The extraction task ended in a three-way tie — all three frontier models returned the same correct JSON — so the practical takeaway writes itself: route extraction to a budget model and save the frontier tier for tasks where the gap is real.
How to Reproduce This
Don't take our (forthcoming) numbers on faith. Run the battery yourself:
# Via the public API — one call per task, three models each
curl -X POST https://www.promptster.dev/v1/prompts/compare \
-H "Authorization: Bearer $PROMPTSTER_API_KEY" \
-H "Content-Type: application/json" \
-d '{
"prompt": "<one of the four prompts above>",
"configurations": [
{"provider": "anthropic", "model": "claude-opus-4-6"},
{"provider": "openai", "model": "gpt-5.2"},
{"provider": "google", "model": "gemini-3.1-pro-preview"}
],
"temperature": 0.2
}'
Or from your editor: call compare_prompts over the Promptster MCP server in Claude Code or Cursor, then score_responses to auto-grade the creative task with an LLM judge.
The Real Lesson
The frontier is a three-way tie that depends entirely on the task in front of you. The vendors will keep publishing leaderboards where they happen to win. Your job is to run your prompts — the ones your product actually sends — and let the side-by-side decide. A benchmark you didn't run on your own workload is someone else's marketing.
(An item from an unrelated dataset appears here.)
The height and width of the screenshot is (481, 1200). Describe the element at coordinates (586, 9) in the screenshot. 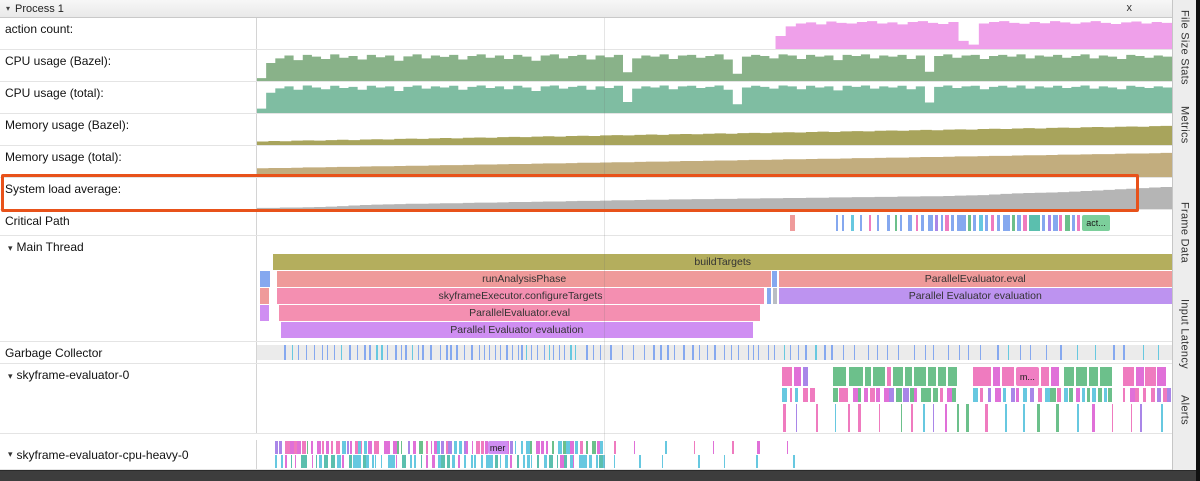

I see `process-header: ▾ Process 1 x` at that location.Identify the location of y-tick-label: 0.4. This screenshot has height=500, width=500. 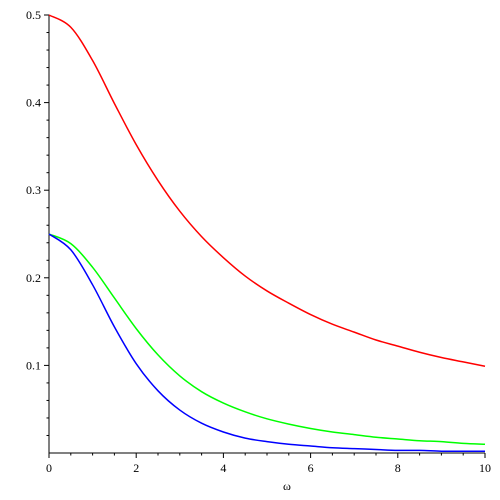
(34, 103).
For the cost side of this same comparison, read our 2026 frontier-tax analysis. For the framework that tells you which task goes to which tier, start with which AI model for which task type.
Tests run 2026-05-25 (Opus 4.6, GPT-5.2) and 2026-05-26 (Gemini 3.1 Pro, once its Google project's paid tier was activated) via the Promptster /v1/prompts/compare and /test APIs. Temperature 0.2 (0.7 creative), max_tokens 2000. Costs are per-call estimates from Promptster's pricing model.